# iPod volé - possibilité de le retrouver?



## Combo (19 Août 2008)

Bonjour,

Dimanche soir, on m'a brisé la vitre de ma voiture pour me dérober plusieurs objets dont mon iPod 4G 40GO qui se trouvait dans la boite à gant.

Ma question relève peut-être de la science fiction mais je me demandais s'il était possible de pister sa trace dans le cas où le (gros con de) voleur le syncrhoniserais sur un ordinateur connecté à internet.

Merci de votre aide.


----------



## Macuserman (19 Août 2008)

Non, vraisemblablement non.
Rien ne ressemble plus à un iPod4G qu'un autre iPod4G.

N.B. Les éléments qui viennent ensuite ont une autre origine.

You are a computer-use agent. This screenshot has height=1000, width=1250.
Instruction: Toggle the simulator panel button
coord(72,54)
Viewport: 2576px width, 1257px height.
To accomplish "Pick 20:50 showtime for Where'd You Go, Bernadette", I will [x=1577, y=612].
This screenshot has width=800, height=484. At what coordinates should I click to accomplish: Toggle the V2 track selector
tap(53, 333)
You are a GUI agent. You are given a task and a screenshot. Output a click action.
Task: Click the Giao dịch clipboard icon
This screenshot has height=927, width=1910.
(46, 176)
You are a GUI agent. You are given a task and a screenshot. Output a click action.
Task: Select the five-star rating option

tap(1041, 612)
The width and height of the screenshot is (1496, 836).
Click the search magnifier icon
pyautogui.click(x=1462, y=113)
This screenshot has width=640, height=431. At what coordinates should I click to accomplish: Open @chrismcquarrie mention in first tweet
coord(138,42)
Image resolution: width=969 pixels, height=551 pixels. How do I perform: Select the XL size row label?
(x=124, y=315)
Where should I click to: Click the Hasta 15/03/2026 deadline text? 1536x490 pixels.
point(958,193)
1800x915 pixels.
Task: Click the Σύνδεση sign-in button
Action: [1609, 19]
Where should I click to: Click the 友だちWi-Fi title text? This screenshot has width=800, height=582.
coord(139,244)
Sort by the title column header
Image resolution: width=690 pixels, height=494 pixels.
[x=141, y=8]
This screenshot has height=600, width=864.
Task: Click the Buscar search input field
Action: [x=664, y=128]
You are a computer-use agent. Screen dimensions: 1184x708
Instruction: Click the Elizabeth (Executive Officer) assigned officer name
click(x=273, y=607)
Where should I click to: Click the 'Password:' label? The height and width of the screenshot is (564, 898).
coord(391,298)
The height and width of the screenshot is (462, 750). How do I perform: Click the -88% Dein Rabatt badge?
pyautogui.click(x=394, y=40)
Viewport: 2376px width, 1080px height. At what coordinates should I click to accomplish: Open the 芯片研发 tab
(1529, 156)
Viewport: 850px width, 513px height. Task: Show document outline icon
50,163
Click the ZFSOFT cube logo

Même si on pourrait rapprocher ton pseudo de "Colombo", rien n'y fait.
Désolé, tu pourra au moins le signaler à ton assurance; c'est déjà ça.


----------



## Combo (19 Août 2008)

Je pensais au numéro de série pour le retrouver. J'ai un compte MobileMe avec lequel le carnet d'adresse de l'iPod est synchronisé. En cas de nouvelle synchro, je pourrais peut-être en être informé par un moyen astucieux...?


----------



## Macuserman (19 Août 2008)

Appelle Apple et ask! 

Mais je ne pense vraiment pas.


----------



## Anonyme (19 Août 2008)

Non, la seule démarche que tu peux entreprendre, c'est annoté sur le net ton numéro de série sur la longue liste des iPod volés.

Essaie de contacter ton assureur pour un hypothétique remboursement.
Mais, je n'y crois pas trop, ta franchise doit dépasser la valeur du iPod.


----------



## fandipod (19 Août 2008)

Je ne connais pas de solution pour retrouver un ipod volé!!!! Mais essaye quand même de téléphoner au service client d'Apple.


----------